On the economic front:

Al Jazeera

RUSSIA, CHINA SIGN DEAL TO BYPASS U.S. DOLLAR

In a symbolic blow to U.S. global financial hegemony, Russia and China took a small step toward undercutting the domination of the U.S. dollar as the international reserve currency on Tuesday when Russia’s second biggest financial institution, VTB, signed a deal with the Bank of China to bypass the dollar and pay each other in domestic currencies.

The so-called Agreement on Cooperation — signed in the presence of Chinese President Xi Jinping and Russian President Vladimir Putin, who is on a visit to Shanghai — was followed by the long-awaited announcement on Wednesday of a massive natural gas deal 10 years in the making.

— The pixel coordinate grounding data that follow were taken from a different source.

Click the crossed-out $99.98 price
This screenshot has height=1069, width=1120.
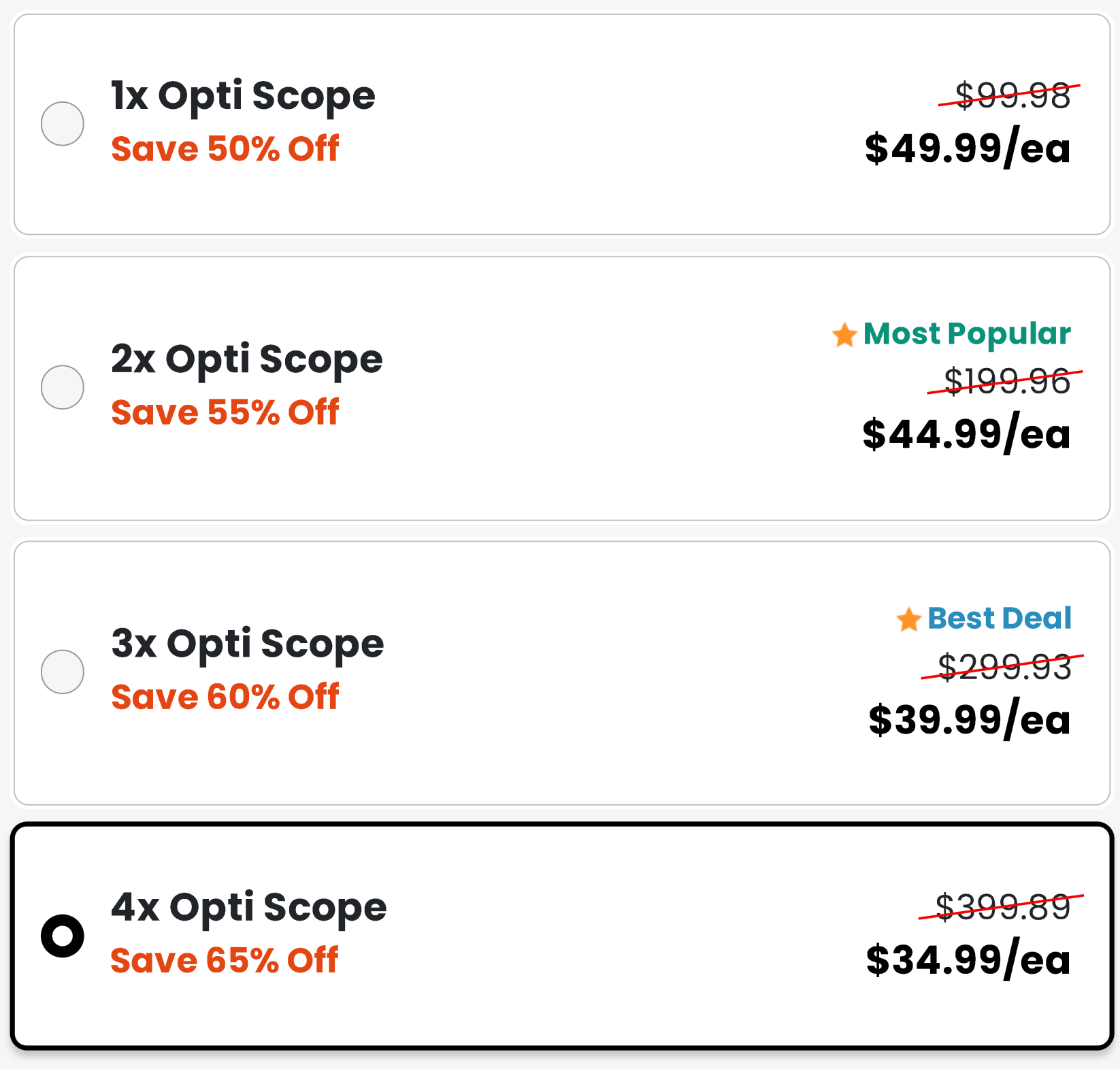pyautogui.click(x=1012, y=96)
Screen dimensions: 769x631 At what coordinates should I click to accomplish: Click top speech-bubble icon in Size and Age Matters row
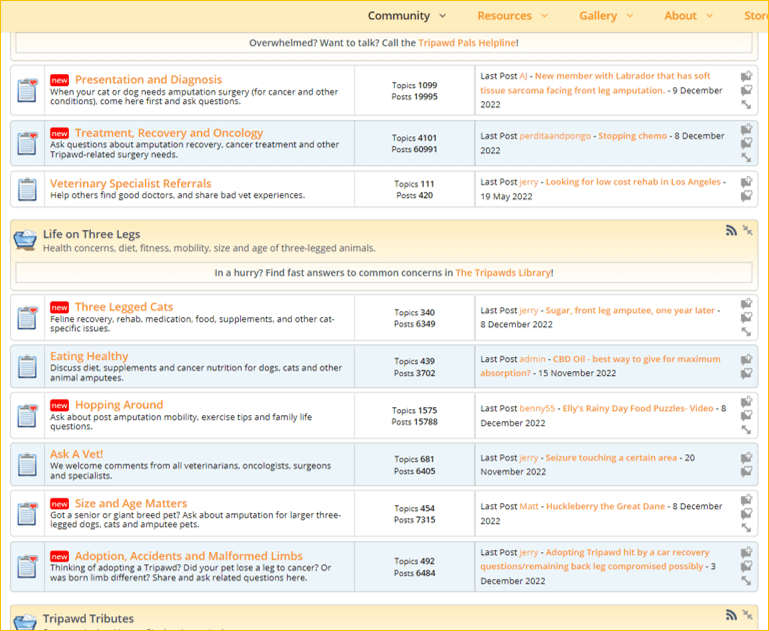746,500
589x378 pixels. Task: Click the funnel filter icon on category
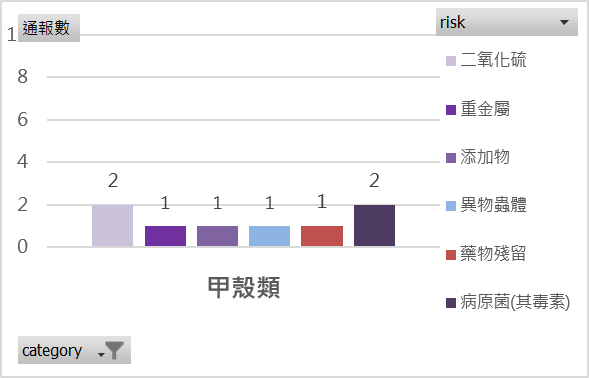point(114,351)
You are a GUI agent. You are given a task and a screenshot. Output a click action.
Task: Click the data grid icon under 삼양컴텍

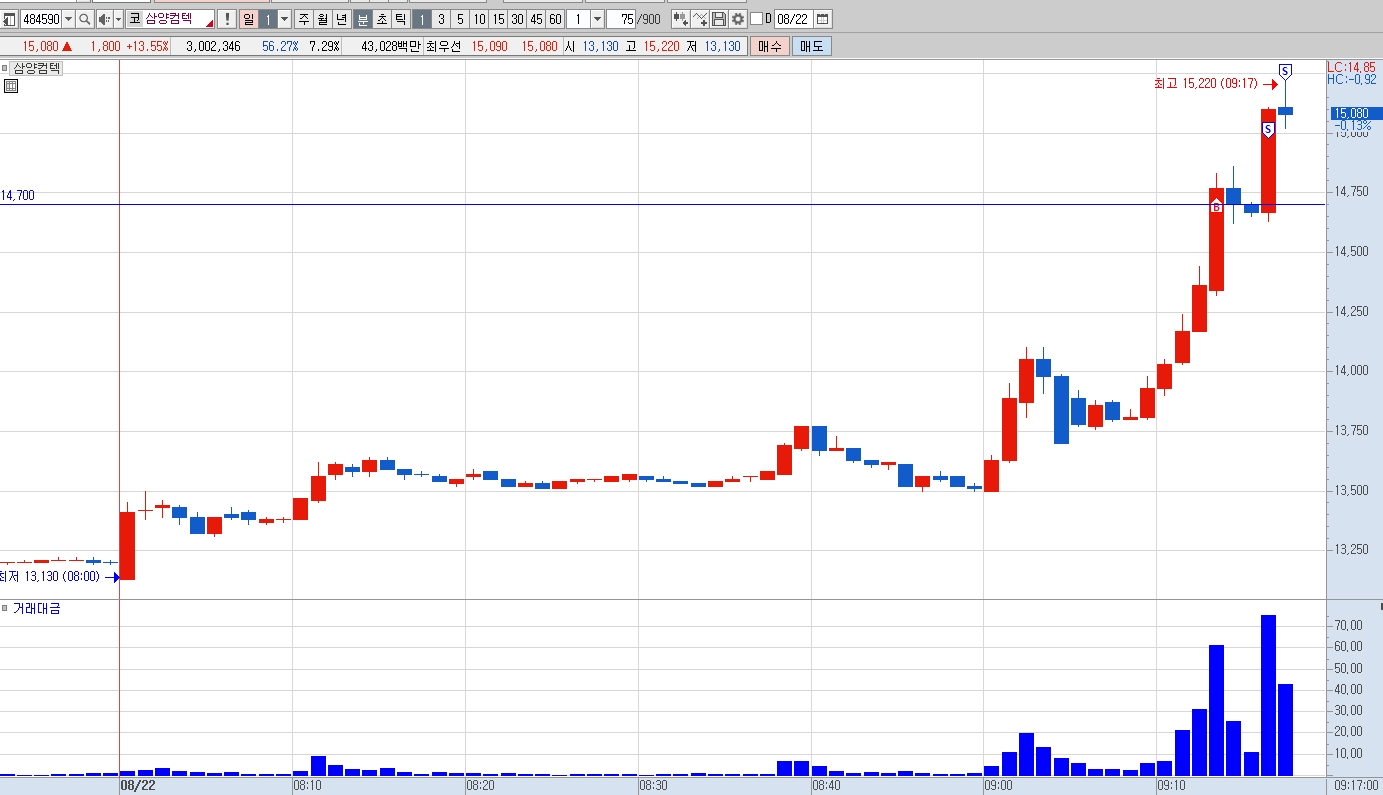[11, 87]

“Our countries have done a huge job to reach a new historic landmark,” Putin said on Tuesday, making note of the $100 billion in annual trade that has been achieved between the two countries.

(...EDITED)
 
To think there was a time when defections across the Taiwan Strait were more expected to go the other way...

Taiwan News

Taiwanese remote sensing scientist defects to China

Taipei, May 23 (CNA) Taiwanese Chen Kun-shan, a leading expert on remote sensing technology, has secretly defected to China, the Ministry of Education confirmed Friday. The ministry is expected to hold a meeting soon to approve a decision by National Central University (NCU) to dismiss Chen from his position as a professor, according to Wang Tso-tai, chief secretary of the ministry.


(...EDITED/SNIPPED)

In a front-page story, the Liberty Times cited an intelligence source as saying that Chen's case posed a "serious threat" to Taiwan's national security. As head of the Center for Space and Remote Sensing Research, Chen had access to satellite images covering Taiwan and China's military deployments and was in a category of government employees privy to state secrets and restricted from visiting China, the report said.
 
The PRC has launched an anti-terror operation in Xinjiang region after a bomb killed 43 people at a market.The area is home to the Muslim Uighurs.I guess they dont like the Han Chinese assimilation.